■ ACTION ITEM: Go through the entries below and print each one exactly, leaving out pictures.

■ INFORMATION GIVEN:
------------------------------------------------------------
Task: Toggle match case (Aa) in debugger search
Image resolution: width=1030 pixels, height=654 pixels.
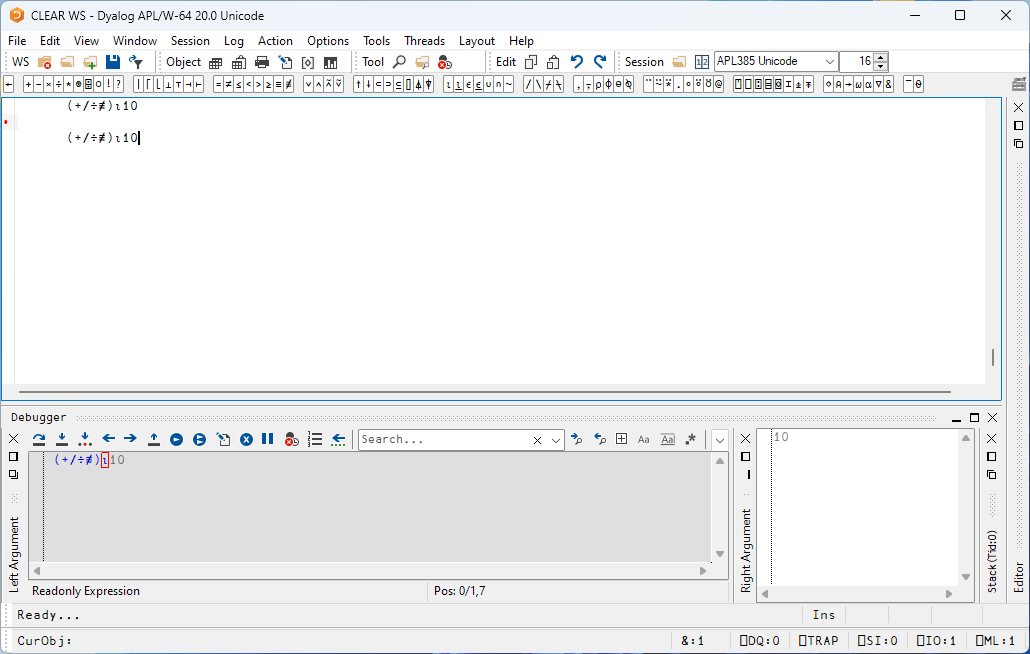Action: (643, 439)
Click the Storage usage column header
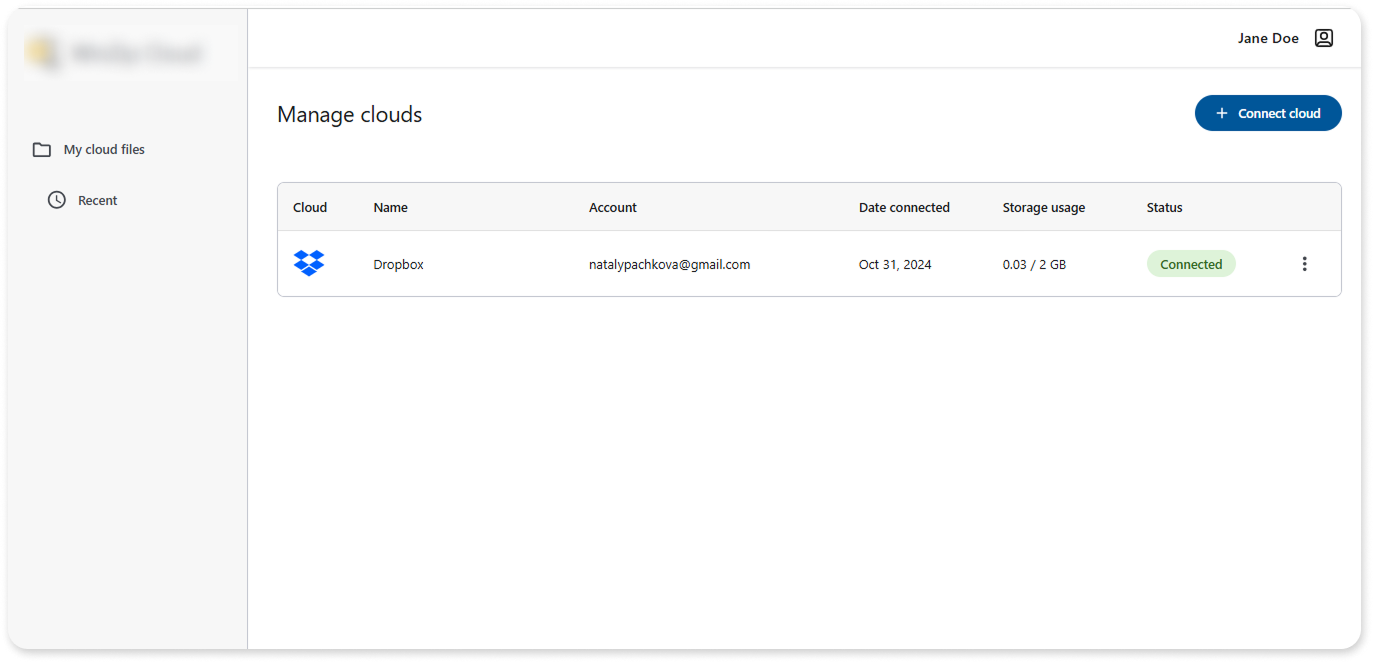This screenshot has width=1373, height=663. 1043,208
------------------------------------------------------------
■ TASK RESPONSE:
Task: Toggle match case (Aa) in debugger search
Image resolution: width=1030 pixels, height=654 pixels.
Action: (643, 439)
Click the Storage usage column header
This screenshot has width=1373, height=663. 1043,208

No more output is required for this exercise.